Лютый ветер шарил по льду, рвал уходящие ввысь, обледенелые пароходные снасти, рвал привязанные к трапам шаланды, кружил целые облака белой колючей пыли и наполнял демоническим воем всю пристань.
Стонала и кряхтела набережная.
Стонали и кряхтели элеватор и одинокие, занесенные снегом пакгаузы; слышно было, как тут и там падал с треском подломленный столб, как с шумом мчался по рельсам белый, как привидение, вагон, прыгала бочка, осыпались горы сложенного сотнями рабочих рук антрацита.
– Ну, и ноченька, ноченька!
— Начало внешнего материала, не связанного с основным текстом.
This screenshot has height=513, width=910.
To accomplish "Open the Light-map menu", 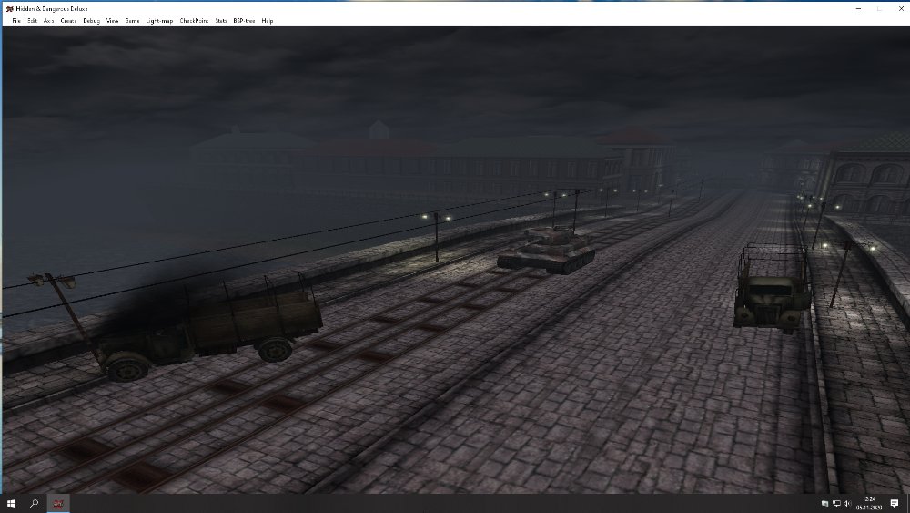I will (159, 20).
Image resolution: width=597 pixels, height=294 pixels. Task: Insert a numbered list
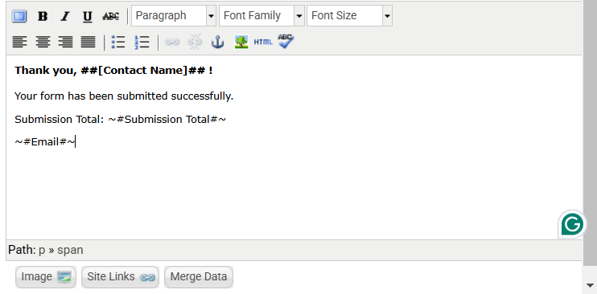click(x=142, y=42)
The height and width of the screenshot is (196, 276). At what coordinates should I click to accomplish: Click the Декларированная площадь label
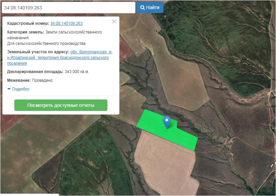click(x=35, y=72)
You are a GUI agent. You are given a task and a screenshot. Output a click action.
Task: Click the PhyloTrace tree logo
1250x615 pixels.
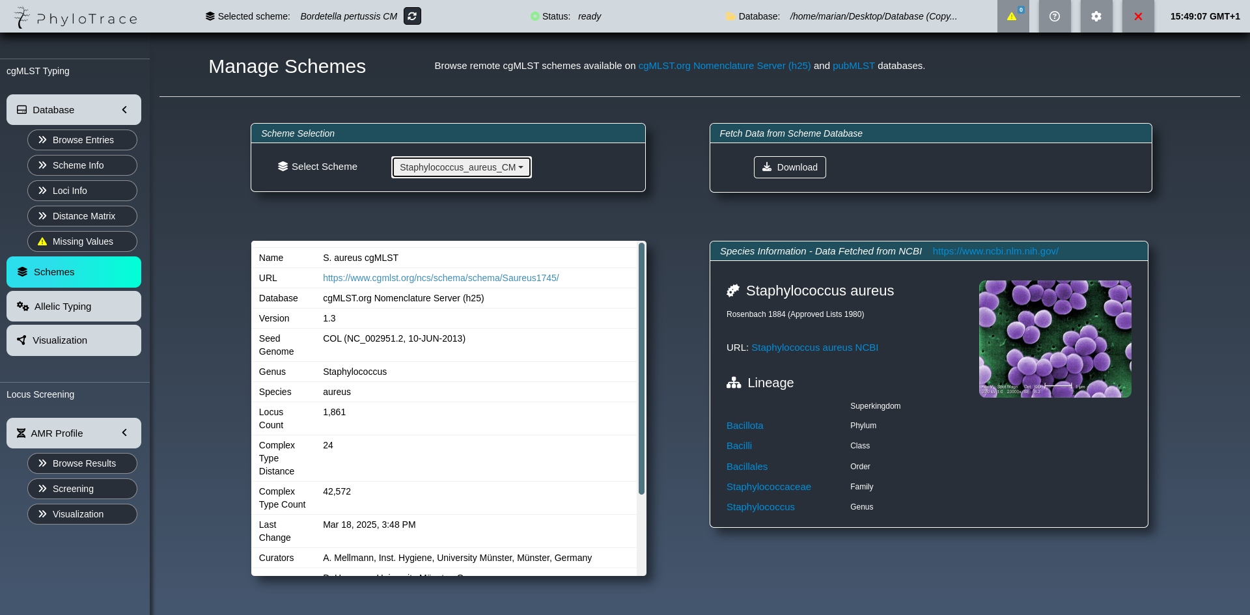coord(22,17)
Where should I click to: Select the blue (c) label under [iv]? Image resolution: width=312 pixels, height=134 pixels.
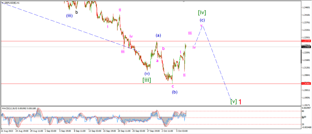(x=202, y=20)
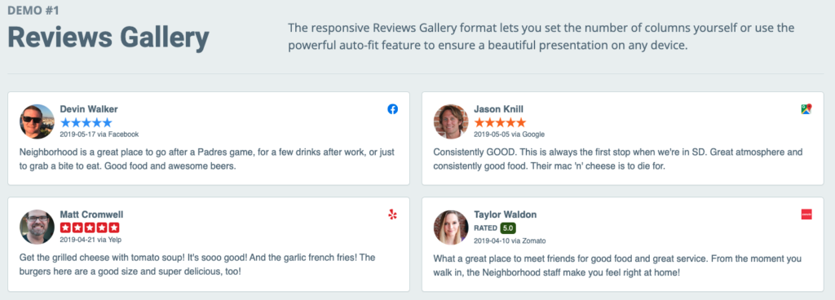835x300 pixels.
Task: Open the Jason Knill name link
Action: click(x=498, y=109)
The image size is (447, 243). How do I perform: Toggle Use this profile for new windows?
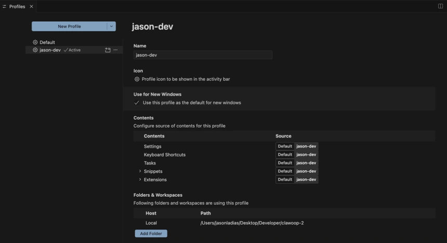137,103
Чтоб тебе ни дна ни покрышки, в рот бы тебе телеграфный столб с паклей! Да ну, бррось! – злился и ворчал Шкентель, кутаясь в свою дырявую хламиду, сшитую из мешков, промерзшую и похожую теперь на панцирь.
Он шел, согнувшись и посиневшими пальцами хватаясь за каждый подвернувшийся предмет, дабы не быть подхваченным ветром.
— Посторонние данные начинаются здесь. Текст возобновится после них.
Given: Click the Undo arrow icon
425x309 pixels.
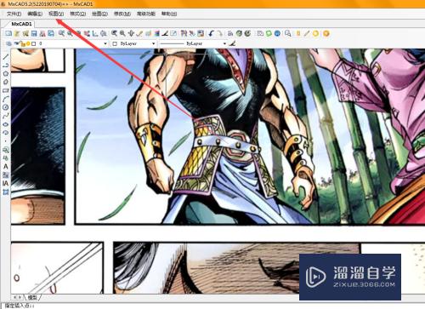Looking at the screenshot, I should [x=211, y=33].
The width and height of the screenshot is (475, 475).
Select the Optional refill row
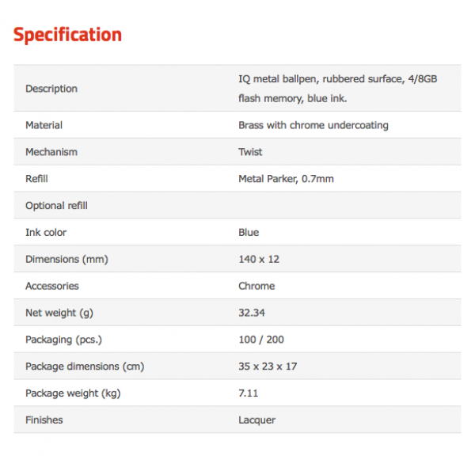[238, 205]
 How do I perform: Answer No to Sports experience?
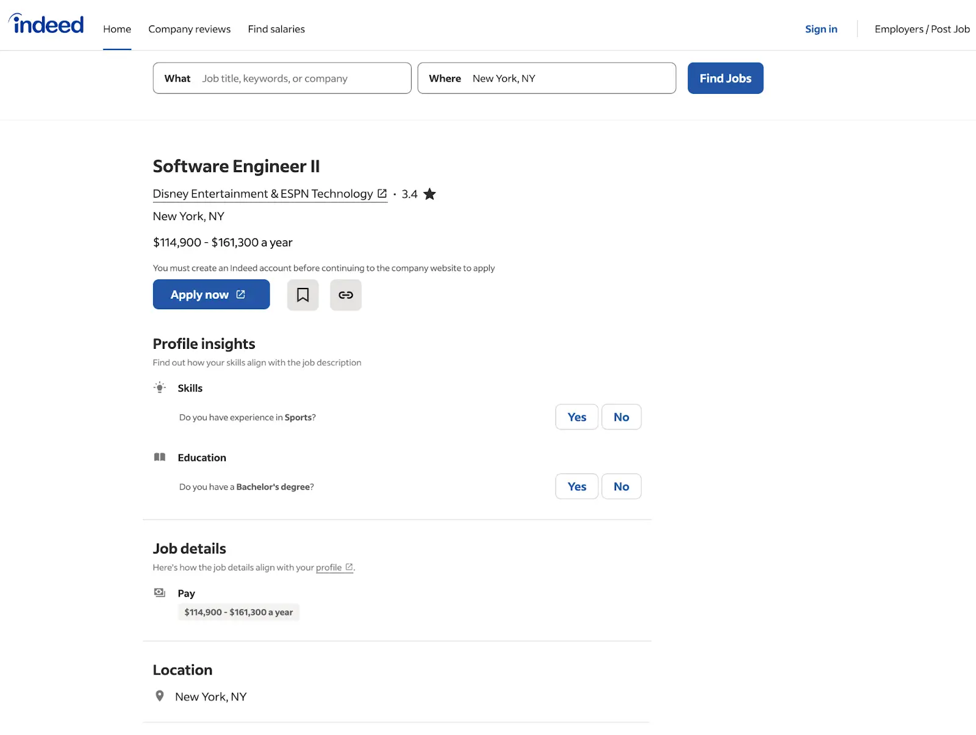621,417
Ветер сорвал у него фуражку и забросил ее далеко-далеко в море, расхлестал на груди у него хламиду и насыпал ему за дырявую сорочку снегу.
– Эх, кабы бог дал до вагонов скорее добраться! – вздыхал Шкентель и поглядывал на Витьку.
Бедный мальчик совершенно выбился из сил.
Ноги у него одеревенели, и он весь превратился в сосульку.
– Скоро, скоро будем в вагоне, там тепло, согреемся! – стал напевать ему Шкентель.
Но не то напевал ветер.
Злой, беспощадный, он пуще кружил облака снега.
Вот он налетел, ударил раз, два и смял под собой, как былинку, Витьку.
Шкентель выругался и нагнулся.
Витя лежал на спине лицом кверху. Лицо у него было белое-белое, глаза закрыты.
Ветер разметал у него блузку и обнажил узкую грудь с тонкими ребрами, плечи и бедра. Мальчик казался голым.
– Витька! – позвал его с тоской в голосе корзинщик.
Витька чуть-чуть открыл глаза и уставился в Шкентеля.
– Что? – спросил Шкентель и припал к нему ухом.
– Я здесь останусь, мне тепло, – пролепетал Витя.